PROBLEM DESCRIPTION:
Where the records hold the string "output", show the whole line it sits on.

[Opening DATA PROVIDED section]

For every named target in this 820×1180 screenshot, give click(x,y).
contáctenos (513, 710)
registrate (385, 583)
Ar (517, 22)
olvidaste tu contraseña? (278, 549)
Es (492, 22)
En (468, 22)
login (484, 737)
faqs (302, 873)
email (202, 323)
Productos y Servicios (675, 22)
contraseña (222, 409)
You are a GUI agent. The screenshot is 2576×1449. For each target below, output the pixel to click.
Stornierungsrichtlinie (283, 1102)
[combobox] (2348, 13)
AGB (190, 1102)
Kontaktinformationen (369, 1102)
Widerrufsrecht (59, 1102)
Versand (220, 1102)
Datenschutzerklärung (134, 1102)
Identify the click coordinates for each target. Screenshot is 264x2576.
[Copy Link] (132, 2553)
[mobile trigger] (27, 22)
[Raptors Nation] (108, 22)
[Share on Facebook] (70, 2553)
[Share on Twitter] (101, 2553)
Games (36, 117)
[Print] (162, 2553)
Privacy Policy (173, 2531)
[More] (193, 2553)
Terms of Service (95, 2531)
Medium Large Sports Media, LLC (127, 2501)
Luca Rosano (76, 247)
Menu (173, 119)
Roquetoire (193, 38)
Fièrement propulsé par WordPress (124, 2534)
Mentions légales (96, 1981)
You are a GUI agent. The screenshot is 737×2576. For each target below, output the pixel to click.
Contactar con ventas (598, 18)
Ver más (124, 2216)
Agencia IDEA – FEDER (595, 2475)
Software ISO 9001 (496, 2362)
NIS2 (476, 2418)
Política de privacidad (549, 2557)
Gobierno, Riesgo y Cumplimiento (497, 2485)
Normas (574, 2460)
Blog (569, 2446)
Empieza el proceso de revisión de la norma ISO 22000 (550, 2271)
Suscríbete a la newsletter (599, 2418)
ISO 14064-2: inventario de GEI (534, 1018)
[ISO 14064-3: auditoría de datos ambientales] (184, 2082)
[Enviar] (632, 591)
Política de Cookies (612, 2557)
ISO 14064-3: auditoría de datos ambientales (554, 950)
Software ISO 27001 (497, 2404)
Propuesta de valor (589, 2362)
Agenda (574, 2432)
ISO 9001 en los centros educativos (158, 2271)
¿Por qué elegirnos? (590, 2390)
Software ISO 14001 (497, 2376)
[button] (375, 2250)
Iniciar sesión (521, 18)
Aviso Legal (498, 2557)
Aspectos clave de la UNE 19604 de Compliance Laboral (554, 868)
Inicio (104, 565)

[Closing DATA PROVIDED section]

RESPONSE BELOW:
You are a GUI agent. The screenshot is 2576×1449. For each target below, output the pixel to click.
You are a GUI agent. The screenshot is 737×2576. For each target below, output the pixel to click.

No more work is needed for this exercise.